Epidural injections and blocks can be applied for non-surgical treatment of cervical disc hernia

Epidural injections and blocks can be applied for non-surgical treatment of cervical disc hernia

Non-surgical Treatment in Cervical Disc Herniation

  1. Most patients will improve with non-surgical (medical) treatment or conservative care.

    Your doctor may recommend various treatments, such as a short period of bed rest, short-term use of a cervical collar, anti-inflammatory drugs to decrease nerve irritation, analgesics for pain control, physical therapy, exercise or epidural steroid injections. The aim of nonsurgical treatments is to decrease nerve irritation caused by the herniated disc, relieve the pain, and to improve the general condition of the patient. These results can be attained in most patients with disc hernia using a well-organized treatment program that integrates numerous treatment methods. Ask your doctor if you will be able to continue to work during treatment.

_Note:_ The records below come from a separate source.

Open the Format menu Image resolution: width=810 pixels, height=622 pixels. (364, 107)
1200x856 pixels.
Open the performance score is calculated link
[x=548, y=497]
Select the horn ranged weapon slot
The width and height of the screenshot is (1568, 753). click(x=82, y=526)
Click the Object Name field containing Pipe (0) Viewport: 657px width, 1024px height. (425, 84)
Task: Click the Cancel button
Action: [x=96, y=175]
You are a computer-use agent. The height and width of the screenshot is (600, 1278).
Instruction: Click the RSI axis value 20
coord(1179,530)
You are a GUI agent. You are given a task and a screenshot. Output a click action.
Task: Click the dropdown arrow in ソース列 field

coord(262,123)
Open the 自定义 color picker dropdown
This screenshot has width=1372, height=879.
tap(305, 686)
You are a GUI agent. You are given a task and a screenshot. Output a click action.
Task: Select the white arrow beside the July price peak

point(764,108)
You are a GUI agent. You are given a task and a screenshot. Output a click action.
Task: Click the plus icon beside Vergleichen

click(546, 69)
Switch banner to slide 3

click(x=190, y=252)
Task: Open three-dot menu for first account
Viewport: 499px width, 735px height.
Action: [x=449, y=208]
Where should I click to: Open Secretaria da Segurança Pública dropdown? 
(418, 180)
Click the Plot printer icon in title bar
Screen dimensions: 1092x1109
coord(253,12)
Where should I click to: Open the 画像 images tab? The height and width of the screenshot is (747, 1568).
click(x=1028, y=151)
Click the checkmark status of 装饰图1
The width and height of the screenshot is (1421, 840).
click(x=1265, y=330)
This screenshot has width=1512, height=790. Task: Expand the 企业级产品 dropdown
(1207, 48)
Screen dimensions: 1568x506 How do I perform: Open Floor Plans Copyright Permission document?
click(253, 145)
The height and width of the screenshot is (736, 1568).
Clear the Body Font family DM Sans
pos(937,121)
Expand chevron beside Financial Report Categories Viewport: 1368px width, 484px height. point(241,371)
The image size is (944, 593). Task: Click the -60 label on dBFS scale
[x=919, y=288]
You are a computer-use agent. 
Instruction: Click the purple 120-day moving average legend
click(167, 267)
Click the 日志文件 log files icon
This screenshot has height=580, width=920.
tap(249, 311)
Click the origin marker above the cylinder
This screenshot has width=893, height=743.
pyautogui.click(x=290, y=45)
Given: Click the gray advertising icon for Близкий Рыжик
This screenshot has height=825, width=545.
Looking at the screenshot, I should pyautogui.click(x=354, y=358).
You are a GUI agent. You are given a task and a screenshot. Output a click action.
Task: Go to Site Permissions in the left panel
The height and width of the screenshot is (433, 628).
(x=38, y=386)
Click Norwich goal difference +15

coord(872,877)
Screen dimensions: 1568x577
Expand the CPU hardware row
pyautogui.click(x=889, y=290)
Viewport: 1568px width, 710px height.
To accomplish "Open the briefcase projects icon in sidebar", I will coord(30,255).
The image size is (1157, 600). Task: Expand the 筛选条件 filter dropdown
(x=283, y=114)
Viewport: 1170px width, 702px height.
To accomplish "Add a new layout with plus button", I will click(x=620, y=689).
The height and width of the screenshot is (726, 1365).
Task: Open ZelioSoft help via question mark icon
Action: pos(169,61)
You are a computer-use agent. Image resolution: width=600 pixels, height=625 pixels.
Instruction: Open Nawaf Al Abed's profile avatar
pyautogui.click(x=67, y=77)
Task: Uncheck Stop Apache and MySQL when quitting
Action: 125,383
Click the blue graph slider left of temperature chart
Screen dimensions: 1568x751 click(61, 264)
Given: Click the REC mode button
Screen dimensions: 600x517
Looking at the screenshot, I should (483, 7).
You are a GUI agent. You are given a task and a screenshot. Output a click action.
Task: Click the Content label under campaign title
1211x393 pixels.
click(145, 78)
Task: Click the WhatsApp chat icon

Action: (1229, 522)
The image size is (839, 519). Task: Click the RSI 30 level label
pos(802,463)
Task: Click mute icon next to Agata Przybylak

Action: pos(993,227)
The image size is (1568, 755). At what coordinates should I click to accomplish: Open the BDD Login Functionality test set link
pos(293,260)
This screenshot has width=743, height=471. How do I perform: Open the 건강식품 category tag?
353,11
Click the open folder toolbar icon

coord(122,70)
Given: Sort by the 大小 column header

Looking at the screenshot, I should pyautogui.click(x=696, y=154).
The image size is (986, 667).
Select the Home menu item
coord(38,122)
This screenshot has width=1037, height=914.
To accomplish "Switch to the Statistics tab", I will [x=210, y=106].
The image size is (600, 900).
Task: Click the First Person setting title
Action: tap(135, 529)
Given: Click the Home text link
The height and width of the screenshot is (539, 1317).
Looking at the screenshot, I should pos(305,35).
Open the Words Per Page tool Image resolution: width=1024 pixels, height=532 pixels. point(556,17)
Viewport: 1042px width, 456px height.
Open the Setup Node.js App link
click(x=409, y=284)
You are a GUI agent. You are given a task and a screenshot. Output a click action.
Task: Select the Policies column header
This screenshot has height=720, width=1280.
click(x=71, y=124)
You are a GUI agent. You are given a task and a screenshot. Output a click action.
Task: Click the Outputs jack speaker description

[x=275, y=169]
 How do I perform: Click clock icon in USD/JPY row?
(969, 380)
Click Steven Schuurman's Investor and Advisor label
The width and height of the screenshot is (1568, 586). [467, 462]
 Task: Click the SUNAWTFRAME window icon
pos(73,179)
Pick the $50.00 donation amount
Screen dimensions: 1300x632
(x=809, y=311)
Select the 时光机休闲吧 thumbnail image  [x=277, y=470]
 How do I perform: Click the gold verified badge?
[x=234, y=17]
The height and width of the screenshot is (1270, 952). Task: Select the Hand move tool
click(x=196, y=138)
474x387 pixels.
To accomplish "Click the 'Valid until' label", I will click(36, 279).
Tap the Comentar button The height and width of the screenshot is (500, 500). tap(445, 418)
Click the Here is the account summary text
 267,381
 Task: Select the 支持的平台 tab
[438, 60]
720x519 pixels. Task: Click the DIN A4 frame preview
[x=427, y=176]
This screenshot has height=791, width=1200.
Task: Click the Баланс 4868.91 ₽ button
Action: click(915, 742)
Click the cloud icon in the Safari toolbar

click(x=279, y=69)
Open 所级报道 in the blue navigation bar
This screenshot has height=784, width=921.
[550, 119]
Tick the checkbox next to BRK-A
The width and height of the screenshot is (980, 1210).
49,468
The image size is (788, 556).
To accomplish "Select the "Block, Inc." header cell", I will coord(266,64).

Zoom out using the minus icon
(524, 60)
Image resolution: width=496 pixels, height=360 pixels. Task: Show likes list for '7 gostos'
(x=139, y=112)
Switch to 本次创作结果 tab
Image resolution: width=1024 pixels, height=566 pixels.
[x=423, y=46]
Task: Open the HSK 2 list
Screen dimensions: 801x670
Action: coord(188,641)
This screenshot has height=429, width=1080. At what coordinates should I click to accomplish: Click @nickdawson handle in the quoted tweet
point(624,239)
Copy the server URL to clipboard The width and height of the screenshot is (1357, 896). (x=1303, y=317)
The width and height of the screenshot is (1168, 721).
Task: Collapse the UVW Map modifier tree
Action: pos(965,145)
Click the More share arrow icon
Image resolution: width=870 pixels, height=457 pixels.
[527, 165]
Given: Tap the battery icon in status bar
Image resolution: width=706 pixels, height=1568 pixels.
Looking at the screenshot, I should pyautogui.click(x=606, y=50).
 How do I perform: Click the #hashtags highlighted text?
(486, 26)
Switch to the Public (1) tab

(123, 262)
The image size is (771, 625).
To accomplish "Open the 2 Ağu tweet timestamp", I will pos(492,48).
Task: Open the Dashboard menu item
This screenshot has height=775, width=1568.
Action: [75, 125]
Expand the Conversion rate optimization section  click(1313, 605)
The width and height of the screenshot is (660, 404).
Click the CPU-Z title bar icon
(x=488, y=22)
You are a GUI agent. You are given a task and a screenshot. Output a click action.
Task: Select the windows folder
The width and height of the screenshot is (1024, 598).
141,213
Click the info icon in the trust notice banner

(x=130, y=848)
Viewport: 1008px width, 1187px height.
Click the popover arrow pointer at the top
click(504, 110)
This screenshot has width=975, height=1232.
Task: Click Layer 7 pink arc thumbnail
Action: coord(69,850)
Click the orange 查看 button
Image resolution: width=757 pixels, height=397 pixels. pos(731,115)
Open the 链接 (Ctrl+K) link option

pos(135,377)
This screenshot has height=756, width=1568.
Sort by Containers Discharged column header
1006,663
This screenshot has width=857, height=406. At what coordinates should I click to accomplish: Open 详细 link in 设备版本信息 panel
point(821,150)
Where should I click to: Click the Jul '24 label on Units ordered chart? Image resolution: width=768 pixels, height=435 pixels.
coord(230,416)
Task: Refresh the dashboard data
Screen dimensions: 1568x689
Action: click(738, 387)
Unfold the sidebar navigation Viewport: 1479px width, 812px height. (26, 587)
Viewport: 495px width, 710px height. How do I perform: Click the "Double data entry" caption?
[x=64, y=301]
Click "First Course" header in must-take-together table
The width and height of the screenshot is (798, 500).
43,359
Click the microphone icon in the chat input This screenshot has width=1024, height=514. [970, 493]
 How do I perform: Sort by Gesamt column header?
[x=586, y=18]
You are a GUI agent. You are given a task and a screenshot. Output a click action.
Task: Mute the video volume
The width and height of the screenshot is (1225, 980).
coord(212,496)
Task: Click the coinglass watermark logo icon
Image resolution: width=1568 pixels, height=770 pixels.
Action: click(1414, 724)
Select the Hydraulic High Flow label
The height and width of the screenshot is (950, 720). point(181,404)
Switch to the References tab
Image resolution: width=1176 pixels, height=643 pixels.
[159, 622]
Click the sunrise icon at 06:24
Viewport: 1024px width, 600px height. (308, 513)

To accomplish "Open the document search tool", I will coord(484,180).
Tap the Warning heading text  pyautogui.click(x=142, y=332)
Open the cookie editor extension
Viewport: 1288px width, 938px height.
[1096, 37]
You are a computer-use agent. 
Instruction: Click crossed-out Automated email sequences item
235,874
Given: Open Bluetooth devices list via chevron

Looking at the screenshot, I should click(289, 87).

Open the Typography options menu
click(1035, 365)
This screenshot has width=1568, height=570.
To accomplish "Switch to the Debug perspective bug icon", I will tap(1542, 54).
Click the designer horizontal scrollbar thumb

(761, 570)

    Following the onset of pain due to cervical disc hernia, a brief (1-2 days) period of rest may be useful. Returning to activities after this brief period of rest is crucial to prevent joint stiffness and muscle weakness. With the assistance of a nurse or physiotherapist, your doctor may teach you the specific exercises that will strengthen your neck. These exercises may be practiced at home, however you may need to visit a physiotherapist for a more special program that suits your abilities. The exercises must be performed exactly as your doctor or physiotherapist has shown. Your doctor or physiotherapist may decrease the pain, inflammation, and muscle spasm by applying treatments such as traction, heat or cold application, and manual (massage) therapy.

    Drugs and Pain Treatment

    Drugs that are used to control pain are called painkillers (analgesics). In most situations, the pain responds to commonly used over-the-counter medications like aspirin, ibuprophen, naproxen, and acetaminophen. If you have severe or persistent pain, your doctor may prescribe narcotic analgesics for a short time. Muscle relaxants may be added in some cases. A higher dose will not accelerate your healing. Possible side effects include: nausea, constipation, dizziness, and vertigo, with a chance of addiction. All drugs must be used exactly in the manner prescribed. Inform your doctor of all the drugs you are using (including over-the-counter drugs) and whether they have worked. Also, inform your doctor of any allergic reactions to drugs.

    A group of analgesics named non-steroidal anti-inflammatory drugs (NSAIDs) may be added to control the inflammation in the nerves and the neighboring tissues. These include prescription drugs such as ibuprophen, naproxen, and diclofenac. If your doctor has given you analgesics or anti-inflammatory drugs, you have to be careful of side effects such as gastric irritation or bleeding. You should follow up with your doctor regarding possible long-term negative consequences of prescribed or non-prescribed analgesics and NSAIDs. In intense arm and neck pain, corticosteroid drugs (tablets or injections) are also prescribed occasionally for their strong anti-inflammatory effects. Corticosteroids may have side effects similar to NSAIDs. You should talk with your doctors about the benefits and risks of these drugs.

    Epidural injections or "blocks" may be used to relieve intense arm pain. These are corticosteroid (cortizone) injections into the epidural space (the space around the nerves) by a doctor trained on this technique. The first injection may be supplemented with one or two subsequent injections. These are often done in an interactive rehabilitation and treatment program to decrease the inflammation of the disc and nerve.

    Trigger point injections are local anesthetic (corticosteroids may be added in some cases) injections made directly into the painful soft tissues and muscles along the spine. Although they are helpful for pain control in some cases, they do not correct the herniated disc.